* PROBLEMS TO WORK ON:
**A.** Transcribe the SVAE tuning passage from "In the end, the" to "in hyperparameter tuning.".
**B.** Answer these questions using the SVAE tuning passage:
(i) What batch size is set in the code?
(ii) What latent size is listed as best for the moderate-dimensional dataset?
(iii) Which two columns are dropped from test_df when column_names is defined?
**C.** List every column name given for report_df_moddim_data in the SVAE tuning passage.

___ PASSAGE PROVIDED

Based on the results the best settings we got from the step 2 hyperparameter tuning are:

- alpha = 10
- beta = 1
- weight decay = 1

### 1.3 Moderate-dimensional Data Hyperparameter Tuning Result


In the end, the best SVAE hyperparameter values for the moderate-dimensional dataset are:

- Number of Hidden Layers in Encoder/Decoder = 5
- Number of Neurons in Hidden Layers of Encoder/Decoder = 512
- Number of Hidden Layers in Classifier = 3
- Number of Neurons in Hidden Layers of Classifier = 512
- Latent Size = 2
- alpha = 10
- beta = 1
- weight decay = 1

## 2. Testing on Validation Test Data

As we have found the best SVAE hyperparameter values for moderate-dimensional dataset, we can check its performance on validation test data which was not included in hyperparameter tuning.

### 2.1 Testing on Validation Test Data for Moderate-dimensional Data

- Number of Hidden Layers in Encoder/Decoder = 5
- Number of Neurons in Hidden Layers of Encoder/Decoder = 512
- Number of Hidden Layers in Classifier = 3
- Number of Neurons in Hidden Layers of Classifier = 512
- Latent Size = 2
- alpha = 10
- beta = 1
- weight decay = 1

In [19]:
train_df = moddim_valtrain_5f
test_df = moddim_valtest
column_names = test_df.drop(columns = ["persistence_d365","pid"]).columns

In [20]:
batch_size = 64
lr_init = 0.001
es_thr = 100 
es_active = True

In [21]:
#Hyperparameters tuned in step 1
encoder_layers = [moddims, 512, 512, 512, 512, 512]
classifier_layers = [512, 512, 512, 1]
latent_size = 2
#Hyperparameters tuned in step 2
w_decay = 1
alpha = 10
beta = 1

In [22]:
report_df_moddim_data = pd.DataFrame(columns = ["seed", "best_auroc_epoch","best_loss_epoch", "accuracy", "auroc"])

______
___ ENTRIES SHOWN

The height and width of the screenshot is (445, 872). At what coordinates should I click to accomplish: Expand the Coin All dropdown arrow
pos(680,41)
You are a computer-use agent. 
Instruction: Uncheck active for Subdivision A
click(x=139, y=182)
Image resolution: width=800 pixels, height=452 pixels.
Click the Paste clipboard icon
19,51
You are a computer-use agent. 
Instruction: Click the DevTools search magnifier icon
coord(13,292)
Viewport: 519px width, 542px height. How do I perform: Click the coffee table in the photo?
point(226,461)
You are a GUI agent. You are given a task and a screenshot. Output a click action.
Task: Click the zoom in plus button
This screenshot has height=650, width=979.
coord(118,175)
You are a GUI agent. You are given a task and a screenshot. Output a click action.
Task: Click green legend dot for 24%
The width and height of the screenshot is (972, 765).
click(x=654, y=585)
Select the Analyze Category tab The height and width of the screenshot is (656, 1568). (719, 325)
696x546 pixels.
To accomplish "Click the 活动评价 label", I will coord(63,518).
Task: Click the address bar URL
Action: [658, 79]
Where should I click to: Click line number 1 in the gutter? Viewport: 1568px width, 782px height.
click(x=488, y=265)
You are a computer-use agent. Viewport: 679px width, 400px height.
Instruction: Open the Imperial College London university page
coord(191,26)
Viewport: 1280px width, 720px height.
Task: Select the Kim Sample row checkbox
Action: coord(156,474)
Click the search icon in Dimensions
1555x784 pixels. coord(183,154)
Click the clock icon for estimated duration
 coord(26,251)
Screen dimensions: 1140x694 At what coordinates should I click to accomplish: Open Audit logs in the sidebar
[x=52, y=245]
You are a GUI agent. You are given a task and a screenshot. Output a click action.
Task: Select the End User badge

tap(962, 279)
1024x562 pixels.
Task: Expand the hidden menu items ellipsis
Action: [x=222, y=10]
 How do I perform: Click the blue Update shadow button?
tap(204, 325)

______

* TASK-BY-TASK SOLUTIONS:
**A.**
In the end, the best SVAE hyperparameter values for the moderate-dimensional dataset are:

- Number of Hidden Layers in Encoder/Decoder = 5
- Number of Neurons in Hidden Layers of Encoder/Decoder = 512
- Number of Hidden Layers in Classifier = 3
- Number of Neurons in Hidden Layers of Classifier = 512
- Latent Size = 2
- alpha = 10
- beta = 1
- weight decay = 1

## 2. Testing on Validation Test Data

As we have found the best SVAE hyperparameter values for moderate-dimensional dataset, we can check its performance on validation test data which was not included in hyperparameter tuning.

**B.**
(i) 64
(ii) 2
(iii) "persistence_d365" and "pid"

**C.** seed, best_auroc_epoch, best_loss_epoch, accuracy, auroc